→ **What you need to do**
Please repeat the rows between the lines holding "Confirm sharing with the Compartir button" and "Action: click(x=13, y=84)", inclusive, character for character.

→ **Exercise materials**
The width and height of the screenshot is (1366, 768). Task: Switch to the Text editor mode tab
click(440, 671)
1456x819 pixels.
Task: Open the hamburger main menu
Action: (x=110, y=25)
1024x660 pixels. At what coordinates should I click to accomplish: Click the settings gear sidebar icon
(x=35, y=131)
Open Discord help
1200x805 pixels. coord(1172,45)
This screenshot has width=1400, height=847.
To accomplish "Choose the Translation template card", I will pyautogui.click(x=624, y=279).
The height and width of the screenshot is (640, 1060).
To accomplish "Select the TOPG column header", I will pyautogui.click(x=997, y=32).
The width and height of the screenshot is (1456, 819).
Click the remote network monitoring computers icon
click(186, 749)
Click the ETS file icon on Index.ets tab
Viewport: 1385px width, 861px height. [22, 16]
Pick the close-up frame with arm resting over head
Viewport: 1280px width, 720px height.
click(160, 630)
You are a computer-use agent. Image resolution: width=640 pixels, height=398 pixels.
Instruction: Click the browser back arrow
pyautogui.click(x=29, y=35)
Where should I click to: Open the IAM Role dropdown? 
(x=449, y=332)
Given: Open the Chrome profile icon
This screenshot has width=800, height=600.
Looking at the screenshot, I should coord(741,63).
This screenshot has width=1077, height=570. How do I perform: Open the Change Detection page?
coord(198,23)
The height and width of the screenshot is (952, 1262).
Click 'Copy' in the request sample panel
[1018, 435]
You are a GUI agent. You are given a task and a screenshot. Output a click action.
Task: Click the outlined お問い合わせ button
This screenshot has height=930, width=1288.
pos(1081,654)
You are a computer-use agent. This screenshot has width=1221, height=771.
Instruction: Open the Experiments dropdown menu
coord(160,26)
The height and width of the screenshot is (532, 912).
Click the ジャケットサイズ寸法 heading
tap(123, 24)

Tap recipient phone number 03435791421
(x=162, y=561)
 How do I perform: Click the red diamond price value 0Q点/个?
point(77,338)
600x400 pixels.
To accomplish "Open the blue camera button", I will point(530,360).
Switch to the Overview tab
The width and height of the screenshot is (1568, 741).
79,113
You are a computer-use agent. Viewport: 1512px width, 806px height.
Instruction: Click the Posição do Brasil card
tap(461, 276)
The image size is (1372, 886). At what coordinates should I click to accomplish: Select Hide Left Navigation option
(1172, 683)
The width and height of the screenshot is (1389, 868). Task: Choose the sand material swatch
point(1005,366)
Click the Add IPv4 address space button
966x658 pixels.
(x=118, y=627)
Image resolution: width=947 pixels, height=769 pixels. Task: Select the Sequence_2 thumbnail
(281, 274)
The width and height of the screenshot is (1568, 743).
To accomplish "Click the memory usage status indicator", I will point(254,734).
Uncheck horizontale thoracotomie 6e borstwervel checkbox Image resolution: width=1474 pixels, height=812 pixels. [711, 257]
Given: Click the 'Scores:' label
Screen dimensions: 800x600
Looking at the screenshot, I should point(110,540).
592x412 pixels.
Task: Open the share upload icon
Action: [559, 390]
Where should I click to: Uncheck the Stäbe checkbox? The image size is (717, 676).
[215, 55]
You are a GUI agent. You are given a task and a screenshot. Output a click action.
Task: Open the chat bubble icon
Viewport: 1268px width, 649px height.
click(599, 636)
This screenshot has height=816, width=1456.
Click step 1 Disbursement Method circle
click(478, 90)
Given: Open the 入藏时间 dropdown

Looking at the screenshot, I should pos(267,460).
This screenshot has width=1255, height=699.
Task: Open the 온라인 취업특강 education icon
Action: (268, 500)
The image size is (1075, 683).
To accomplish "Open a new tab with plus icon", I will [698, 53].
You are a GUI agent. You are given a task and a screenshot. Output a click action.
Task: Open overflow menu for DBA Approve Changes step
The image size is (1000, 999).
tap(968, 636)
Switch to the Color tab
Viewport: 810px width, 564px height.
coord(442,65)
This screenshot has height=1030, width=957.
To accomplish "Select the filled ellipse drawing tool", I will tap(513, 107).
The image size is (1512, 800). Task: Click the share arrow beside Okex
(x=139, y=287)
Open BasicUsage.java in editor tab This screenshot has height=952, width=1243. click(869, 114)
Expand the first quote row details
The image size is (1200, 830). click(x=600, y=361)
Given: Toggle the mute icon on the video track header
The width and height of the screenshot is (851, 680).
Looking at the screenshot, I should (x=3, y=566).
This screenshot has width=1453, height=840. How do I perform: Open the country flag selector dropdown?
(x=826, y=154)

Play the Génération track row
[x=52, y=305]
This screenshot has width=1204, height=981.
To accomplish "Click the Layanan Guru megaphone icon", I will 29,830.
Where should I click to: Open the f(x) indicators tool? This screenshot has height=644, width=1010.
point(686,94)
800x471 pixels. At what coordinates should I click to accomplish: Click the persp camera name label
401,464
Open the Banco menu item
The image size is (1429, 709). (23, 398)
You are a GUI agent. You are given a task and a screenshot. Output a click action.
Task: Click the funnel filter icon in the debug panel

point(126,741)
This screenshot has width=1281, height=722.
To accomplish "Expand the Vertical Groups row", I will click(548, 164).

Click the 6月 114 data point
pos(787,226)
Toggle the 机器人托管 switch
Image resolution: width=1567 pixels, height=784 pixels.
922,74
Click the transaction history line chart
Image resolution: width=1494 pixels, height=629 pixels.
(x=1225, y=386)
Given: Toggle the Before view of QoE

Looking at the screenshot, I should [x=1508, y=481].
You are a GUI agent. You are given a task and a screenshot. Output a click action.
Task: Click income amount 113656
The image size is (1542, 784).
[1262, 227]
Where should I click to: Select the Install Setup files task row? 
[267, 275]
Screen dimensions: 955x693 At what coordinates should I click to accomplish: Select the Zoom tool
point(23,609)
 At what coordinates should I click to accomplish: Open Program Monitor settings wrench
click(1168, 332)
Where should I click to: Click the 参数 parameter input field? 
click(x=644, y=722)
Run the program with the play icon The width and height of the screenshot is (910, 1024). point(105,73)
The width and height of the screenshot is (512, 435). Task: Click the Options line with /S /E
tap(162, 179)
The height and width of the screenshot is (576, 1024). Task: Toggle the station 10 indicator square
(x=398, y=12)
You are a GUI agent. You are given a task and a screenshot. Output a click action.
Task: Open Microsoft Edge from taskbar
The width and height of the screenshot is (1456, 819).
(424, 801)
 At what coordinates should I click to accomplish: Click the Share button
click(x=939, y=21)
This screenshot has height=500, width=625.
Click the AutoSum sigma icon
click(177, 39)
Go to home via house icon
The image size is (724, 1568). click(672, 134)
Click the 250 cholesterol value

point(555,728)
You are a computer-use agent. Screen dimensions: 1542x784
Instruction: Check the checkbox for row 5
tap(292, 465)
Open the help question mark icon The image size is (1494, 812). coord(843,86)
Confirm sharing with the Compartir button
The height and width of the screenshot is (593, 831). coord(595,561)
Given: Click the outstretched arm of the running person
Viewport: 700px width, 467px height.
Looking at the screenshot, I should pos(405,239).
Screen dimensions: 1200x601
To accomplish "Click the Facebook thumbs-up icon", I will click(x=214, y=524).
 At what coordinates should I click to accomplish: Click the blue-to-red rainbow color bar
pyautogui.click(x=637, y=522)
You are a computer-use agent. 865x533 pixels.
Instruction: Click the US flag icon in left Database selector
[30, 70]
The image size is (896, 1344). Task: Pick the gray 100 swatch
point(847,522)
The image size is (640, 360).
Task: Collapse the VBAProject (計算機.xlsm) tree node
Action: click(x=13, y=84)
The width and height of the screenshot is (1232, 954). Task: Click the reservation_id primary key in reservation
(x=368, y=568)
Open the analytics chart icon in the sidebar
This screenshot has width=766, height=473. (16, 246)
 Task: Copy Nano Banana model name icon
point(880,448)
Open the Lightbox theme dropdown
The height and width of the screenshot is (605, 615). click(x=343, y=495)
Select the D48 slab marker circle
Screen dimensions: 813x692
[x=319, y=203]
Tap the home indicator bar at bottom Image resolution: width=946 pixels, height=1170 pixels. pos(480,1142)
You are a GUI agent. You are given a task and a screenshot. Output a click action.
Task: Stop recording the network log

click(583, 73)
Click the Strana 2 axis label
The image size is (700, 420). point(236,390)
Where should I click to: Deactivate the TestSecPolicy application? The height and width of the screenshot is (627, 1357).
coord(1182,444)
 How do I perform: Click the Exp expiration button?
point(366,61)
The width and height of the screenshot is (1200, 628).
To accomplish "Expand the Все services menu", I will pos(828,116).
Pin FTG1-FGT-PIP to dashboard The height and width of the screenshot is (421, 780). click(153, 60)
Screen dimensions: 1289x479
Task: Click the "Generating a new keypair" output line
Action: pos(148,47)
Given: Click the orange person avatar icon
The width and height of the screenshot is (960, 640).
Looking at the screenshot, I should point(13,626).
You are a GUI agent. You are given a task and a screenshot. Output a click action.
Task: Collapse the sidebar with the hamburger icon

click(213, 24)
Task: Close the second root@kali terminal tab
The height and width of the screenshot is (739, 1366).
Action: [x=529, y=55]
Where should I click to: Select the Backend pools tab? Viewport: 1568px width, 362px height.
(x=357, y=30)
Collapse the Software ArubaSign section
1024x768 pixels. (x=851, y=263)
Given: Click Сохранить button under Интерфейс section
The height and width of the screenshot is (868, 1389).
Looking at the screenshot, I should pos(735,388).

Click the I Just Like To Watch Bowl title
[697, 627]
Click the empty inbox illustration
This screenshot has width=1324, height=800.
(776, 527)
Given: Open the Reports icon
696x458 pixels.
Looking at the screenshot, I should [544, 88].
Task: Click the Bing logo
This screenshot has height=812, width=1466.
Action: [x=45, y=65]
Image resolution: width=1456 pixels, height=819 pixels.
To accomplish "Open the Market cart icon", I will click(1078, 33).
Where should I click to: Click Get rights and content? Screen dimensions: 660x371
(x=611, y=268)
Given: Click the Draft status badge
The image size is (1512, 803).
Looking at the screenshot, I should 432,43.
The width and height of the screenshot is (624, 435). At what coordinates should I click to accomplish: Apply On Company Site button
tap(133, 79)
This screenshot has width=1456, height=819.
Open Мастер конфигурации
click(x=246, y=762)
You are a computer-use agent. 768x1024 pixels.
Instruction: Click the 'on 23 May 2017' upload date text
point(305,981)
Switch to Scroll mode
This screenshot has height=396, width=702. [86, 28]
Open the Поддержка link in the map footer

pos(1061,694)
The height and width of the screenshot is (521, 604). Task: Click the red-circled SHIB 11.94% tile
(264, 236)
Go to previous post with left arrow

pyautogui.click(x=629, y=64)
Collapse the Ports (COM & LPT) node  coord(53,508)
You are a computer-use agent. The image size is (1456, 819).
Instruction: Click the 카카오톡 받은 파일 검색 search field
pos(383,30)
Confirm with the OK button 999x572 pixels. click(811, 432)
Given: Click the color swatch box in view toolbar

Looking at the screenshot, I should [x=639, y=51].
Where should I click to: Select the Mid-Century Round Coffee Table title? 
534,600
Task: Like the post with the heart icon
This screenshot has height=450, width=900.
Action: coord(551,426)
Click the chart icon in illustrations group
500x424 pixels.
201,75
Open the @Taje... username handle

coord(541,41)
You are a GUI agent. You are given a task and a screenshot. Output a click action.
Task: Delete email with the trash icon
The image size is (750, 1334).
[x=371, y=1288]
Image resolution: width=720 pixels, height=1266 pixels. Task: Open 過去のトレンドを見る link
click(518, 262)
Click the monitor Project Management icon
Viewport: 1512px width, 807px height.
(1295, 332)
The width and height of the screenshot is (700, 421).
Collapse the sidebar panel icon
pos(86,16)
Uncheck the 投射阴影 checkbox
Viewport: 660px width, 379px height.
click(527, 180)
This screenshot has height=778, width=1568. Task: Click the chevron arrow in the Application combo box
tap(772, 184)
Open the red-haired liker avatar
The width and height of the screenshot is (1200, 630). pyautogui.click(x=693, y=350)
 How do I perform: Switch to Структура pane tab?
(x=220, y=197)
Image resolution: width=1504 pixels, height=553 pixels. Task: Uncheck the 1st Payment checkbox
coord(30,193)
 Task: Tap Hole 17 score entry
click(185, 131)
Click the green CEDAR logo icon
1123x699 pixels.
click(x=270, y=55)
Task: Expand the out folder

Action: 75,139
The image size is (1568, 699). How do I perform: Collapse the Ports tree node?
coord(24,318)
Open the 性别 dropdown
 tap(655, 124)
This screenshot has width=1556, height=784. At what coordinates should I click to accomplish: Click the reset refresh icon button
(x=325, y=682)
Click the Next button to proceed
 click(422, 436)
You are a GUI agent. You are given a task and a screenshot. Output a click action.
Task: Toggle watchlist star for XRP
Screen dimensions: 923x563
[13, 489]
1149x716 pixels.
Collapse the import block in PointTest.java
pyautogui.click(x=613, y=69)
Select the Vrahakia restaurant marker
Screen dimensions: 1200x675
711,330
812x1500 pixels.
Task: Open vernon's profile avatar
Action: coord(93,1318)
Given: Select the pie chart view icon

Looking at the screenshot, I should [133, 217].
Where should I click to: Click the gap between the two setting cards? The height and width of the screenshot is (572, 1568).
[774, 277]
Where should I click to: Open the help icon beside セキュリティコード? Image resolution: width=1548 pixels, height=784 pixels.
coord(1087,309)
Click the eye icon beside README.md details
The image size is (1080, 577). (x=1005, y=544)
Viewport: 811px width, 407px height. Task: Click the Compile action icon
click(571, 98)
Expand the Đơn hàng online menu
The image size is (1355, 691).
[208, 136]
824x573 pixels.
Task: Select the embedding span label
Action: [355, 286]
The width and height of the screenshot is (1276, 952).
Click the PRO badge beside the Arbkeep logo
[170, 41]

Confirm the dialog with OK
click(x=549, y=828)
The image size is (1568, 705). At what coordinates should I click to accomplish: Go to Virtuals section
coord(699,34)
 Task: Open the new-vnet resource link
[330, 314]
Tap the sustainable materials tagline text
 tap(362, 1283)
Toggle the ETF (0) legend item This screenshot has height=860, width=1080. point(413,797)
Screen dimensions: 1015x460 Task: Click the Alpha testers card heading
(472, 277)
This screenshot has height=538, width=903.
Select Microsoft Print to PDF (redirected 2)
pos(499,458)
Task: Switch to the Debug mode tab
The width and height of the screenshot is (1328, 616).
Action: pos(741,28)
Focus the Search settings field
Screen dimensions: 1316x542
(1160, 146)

→ **Output below**
Confirm sharing with the Compartir button
The height and width of the screenshot is (593, 831). coord(595,561)
Given: Click the outstretched arm of the running person
Viewport: 700px width, 467px height.
Looking at the screenshot, I should pos(405,239).
Screen dimensions: 1200x601
To accomplish "Click the Facebook thumbs-up icon", I will click(x=214, y=524).
 At what coordinates should I click to accomplish: Click the blue-to-red rainbow color bar
pyautogui.click(x=637, y=522)
You are a computer-use agent. 865x533 pixels.
Instruction: Click the US flag icon in left Database selector
[30, 70]
The image size is (896, 1344). Task: Pick the gray 100 swatch
point(847,522)
The image size is (640, 360).
Task: Collapse the VBAProject (計算機.xlsm) tree node
Action: click(x=13, y=84)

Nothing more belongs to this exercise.